What to work on:
Shift every coordinate in the answers by adding 38 to each number, and write out again all lines from the start of the records through the line containing "Screen dimensions: 455x606 point(318,317)", inclusive, requests included. Return only those lines.

-- START OF Extracted records --

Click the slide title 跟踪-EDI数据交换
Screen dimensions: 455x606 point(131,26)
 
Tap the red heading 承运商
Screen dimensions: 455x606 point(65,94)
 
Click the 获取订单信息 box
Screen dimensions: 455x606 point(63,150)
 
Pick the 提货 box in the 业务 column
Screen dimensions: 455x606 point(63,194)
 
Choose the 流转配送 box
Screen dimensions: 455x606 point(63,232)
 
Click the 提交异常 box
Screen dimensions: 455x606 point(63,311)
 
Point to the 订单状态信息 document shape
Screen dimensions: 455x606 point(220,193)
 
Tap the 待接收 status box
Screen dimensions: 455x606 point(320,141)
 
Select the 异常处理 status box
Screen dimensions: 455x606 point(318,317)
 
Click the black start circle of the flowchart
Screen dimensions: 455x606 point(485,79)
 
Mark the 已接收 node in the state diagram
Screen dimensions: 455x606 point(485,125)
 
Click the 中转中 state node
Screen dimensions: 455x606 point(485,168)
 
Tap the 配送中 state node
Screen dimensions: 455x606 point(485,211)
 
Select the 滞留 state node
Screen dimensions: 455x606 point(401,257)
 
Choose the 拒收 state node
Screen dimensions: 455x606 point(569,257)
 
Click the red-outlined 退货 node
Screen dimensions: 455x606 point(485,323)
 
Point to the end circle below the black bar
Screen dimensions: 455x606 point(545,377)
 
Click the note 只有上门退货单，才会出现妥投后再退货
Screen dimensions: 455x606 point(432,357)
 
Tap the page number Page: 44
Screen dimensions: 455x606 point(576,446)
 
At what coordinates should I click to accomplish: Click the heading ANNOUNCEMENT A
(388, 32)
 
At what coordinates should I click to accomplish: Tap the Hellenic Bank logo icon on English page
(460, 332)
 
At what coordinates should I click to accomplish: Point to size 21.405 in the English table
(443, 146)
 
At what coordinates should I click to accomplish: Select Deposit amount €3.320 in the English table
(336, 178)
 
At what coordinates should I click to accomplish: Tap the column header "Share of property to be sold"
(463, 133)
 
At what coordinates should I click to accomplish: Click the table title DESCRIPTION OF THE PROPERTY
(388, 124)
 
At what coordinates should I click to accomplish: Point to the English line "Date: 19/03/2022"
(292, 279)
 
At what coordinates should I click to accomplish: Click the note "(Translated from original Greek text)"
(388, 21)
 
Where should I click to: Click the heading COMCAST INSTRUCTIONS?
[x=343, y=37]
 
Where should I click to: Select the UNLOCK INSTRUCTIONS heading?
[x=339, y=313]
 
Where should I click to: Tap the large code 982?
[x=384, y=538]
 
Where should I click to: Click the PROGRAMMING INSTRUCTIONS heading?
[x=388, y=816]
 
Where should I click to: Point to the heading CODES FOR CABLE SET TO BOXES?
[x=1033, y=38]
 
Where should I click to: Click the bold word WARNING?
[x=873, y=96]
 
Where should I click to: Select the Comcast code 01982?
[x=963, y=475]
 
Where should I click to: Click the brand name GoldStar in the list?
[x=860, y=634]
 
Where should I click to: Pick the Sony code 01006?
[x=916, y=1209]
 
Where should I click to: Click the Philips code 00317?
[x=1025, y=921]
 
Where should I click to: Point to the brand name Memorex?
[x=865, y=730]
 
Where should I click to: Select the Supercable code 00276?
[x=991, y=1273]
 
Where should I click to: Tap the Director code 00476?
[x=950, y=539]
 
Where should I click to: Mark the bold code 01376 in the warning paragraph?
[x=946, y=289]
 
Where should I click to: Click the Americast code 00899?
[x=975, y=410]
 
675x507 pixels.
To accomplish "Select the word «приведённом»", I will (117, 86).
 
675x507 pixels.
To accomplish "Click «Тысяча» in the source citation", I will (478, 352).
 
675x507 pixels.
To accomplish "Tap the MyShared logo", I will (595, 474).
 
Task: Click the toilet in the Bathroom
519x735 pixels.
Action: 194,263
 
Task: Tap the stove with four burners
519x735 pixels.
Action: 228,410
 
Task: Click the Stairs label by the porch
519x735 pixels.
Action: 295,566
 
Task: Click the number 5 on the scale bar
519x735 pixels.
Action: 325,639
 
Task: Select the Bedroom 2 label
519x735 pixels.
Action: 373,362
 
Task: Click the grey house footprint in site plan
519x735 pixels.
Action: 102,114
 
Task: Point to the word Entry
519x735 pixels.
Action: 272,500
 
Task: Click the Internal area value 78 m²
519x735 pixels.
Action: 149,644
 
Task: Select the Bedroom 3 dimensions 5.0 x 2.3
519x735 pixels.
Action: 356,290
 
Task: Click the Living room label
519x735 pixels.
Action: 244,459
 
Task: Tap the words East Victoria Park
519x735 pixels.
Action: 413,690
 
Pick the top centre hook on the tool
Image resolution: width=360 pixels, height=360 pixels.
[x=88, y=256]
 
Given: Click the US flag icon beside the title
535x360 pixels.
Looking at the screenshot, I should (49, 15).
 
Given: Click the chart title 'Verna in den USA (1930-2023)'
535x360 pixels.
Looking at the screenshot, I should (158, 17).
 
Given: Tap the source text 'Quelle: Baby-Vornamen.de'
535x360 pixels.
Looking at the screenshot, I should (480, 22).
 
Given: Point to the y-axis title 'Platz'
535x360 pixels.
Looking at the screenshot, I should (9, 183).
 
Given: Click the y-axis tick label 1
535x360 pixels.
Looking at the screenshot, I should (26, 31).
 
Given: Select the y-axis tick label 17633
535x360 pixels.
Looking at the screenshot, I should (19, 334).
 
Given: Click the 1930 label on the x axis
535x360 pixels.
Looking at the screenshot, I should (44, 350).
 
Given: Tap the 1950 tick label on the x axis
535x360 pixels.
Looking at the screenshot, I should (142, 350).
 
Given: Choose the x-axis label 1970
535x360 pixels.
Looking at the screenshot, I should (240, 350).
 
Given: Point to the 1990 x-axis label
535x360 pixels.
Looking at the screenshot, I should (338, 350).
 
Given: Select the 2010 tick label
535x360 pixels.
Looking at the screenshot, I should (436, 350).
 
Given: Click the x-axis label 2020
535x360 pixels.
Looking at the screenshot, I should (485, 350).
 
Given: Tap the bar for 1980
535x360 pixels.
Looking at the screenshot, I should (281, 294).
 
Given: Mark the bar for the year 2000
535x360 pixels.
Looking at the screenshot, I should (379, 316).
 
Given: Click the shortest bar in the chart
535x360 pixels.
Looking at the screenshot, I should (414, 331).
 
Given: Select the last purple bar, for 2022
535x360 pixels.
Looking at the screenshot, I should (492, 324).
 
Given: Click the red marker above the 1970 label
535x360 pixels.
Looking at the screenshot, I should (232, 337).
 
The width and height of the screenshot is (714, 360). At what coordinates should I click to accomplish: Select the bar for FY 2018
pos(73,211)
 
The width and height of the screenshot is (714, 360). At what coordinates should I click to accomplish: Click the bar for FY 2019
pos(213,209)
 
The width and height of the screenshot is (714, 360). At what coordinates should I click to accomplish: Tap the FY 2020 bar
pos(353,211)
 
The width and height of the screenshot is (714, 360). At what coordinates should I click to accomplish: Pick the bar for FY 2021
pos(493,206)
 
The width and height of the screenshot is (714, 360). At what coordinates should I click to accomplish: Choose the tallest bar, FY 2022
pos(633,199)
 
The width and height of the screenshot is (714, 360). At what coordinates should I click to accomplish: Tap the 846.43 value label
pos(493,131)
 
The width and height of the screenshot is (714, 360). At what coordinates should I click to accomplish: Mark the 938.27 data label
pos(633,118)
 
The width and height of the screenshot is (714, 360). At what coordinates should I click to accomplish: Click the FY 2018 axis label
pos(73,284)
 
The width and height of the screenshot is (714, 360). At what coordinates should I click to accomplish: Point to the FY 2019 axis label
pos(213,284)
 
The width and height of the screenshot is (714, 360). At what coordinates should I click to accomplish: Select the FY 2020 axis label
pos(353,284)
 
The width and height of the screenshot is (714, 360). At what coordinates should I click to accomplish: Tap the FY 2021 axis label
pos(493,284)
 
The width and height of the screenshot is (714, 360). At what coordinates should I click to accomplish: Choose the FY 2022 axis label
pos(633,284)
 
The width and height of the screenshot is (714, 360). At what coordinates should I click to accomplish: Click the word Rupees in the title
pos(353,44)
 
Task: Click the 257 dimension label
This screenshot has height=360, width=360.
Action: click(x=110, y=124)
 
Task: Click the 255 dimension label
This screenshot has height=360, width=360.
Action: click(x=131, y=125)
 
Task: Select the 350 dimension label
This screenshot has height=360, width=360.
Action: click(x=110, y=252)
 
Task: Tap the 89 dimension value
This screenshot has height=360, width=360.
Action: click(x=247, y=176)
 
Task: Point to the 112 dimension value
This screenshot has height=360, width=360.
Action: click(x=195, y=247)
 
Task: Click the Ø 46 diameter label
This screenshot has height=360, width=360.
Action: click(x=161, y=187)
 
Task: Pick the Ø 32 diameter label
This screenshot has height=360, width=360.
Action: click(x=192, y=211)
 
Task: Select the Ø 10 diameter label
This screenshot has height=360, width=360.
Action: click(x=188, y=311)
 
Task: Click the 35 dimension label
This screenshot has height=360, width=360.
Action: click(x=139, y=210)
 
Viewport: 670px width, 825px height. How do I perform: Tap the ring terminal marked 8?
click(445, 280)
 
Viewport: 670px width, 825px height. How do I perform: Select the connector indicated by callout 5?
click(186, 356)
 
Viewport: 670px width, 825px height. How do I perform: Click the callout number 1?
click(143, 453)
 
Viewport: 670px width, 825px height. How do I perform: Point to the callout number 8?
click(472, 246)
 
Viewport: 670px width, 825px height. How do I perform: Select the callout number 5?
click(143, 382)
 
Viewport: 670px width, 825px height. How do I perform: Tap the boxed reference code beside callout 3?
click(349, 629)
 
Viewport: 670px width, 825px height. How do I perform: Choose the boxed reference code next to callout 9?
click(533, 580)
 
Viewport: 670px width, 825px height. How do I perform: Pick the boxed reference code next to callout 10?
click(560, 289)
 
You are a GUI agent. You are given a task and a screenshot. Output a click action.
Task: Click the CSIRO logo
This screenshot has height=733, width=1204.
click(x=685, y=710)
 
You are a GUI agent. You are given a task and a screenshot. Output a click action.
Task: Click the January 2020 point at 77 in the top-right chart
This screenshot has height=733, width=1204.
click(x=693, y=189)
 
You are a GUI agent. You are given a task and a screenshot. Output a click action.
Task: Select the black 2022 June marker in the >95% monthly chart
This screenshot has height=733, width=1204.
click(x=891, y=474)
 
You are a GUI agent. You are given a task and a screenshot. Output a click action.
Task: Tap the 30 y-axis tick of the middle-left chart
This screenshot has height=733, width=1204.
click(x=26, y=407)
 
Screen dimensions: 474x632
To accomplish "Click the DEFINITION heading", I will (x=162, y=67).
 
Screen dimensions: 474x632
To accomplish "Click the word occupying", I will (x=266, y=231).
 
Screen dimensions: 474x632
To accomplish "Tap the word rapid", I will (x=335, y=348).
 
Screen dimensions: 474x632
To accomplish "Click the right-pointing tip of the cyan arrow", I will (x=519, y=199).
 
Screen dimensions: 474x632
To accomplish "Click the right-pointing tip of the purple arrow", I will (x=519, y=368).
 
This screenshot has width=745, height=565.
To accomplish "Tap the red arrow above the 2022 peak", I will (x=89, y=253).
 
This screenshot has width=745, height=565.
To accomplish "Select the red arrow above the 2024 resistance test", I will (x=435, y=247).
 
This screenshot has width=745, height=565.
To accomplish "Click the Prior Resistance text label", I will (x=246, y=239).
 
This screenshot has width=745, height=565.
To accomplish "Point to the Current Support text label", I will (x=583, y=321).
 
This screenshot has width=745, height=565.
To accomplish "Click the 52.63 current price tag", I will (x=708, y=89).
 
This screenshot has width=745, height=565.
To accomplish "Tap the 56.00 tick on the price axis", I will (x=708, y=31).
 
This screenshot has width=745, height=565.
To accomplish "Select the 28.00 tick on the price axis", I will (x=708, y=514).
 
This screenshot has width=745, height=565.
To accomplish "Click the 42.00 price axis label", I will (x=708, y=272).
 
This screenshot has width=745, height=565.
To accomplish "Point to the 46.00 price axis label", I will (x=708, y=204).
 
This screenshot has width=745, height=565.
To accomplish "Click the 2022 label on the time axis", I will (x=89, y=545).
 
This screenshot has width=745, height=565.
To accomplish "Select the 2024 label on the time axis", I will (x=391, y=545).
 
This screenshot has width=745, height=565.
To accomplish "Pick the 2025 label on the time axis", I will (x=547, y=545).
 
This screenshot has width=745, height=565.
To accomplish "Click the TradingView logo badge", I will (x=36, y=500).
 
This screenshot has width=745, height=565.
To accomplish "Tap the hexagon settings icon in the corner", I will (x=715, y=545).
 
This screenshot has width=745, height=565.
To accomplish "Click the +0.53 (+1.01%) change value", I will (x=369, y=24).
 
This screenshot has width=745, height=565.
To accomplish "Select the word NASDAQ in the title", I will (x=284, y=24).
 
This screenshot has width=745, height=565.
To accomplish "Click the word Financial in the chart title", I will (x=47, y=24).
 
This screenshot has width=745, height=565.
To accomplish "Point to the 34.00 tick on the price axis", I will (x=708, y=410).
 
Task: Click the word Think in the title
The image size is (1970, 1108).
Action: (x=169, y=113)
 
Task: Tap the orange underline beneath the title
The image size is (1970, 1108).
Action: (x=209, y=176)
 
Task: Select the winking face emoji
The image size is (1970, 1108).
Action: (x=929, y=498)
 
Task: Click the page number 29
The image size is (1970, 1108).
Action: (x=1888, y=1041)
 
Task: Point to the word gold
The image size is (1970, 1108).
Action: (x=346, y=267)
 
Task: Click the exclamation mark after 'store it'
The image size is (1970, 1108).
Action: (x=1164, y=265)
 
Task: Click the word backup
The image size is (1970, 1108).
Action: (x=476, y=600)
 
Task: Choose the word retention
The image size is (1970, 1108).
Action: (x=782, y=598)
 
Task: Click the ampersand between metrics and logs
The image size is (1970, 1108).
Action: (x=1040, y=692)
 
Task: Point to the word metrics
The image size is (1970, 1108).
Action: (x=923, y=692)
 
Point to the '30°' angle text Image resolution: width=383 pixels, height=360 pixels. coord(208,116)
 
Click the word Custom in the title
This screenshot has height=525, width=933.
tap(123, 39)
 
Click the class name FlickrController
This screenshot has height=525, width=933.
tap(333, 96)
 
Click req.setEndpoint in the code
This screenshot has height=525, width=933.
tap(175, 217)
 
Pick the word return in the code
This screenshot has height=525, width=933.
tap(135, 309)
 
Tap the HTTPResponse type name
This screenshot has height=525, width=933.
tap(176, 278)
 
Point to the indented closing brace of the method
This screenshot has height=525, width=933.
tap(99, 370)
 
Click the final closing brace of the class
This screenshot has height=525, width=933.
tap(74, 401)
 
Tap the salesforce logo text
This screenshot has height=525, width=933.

-- END OF Extracted records --

The output:
Click the slide title 跟踪-EDI数据交换
Screen dimensions: 455x606 point(169,64)
 
Tap the red heading 承运商
Screen dimensions: 455x606 point(103,132)
 
Click the 获取订单信息 box
Screen dimensions: 455x606 point(101,188)
 
Pick the 提货 box in the 业务 column
Screen dimensions: 455x606 point(101,232)
 
Choose the 流转配送 box
Screen dimensions: 455x606 point(101,270)
 
Click the 提交异常 box
Screen dimensions: 455x606 point(101,349)
 
Point to the 订单状态信息 document shape
Screen dimensions: 455x606 point(258,231)
 
Tap the 待接收 status box
Screen dimensions: 455x606 point(358,179)
 
Select the 异常处理 status box
Screen dimensions: 455x606 point(356,355)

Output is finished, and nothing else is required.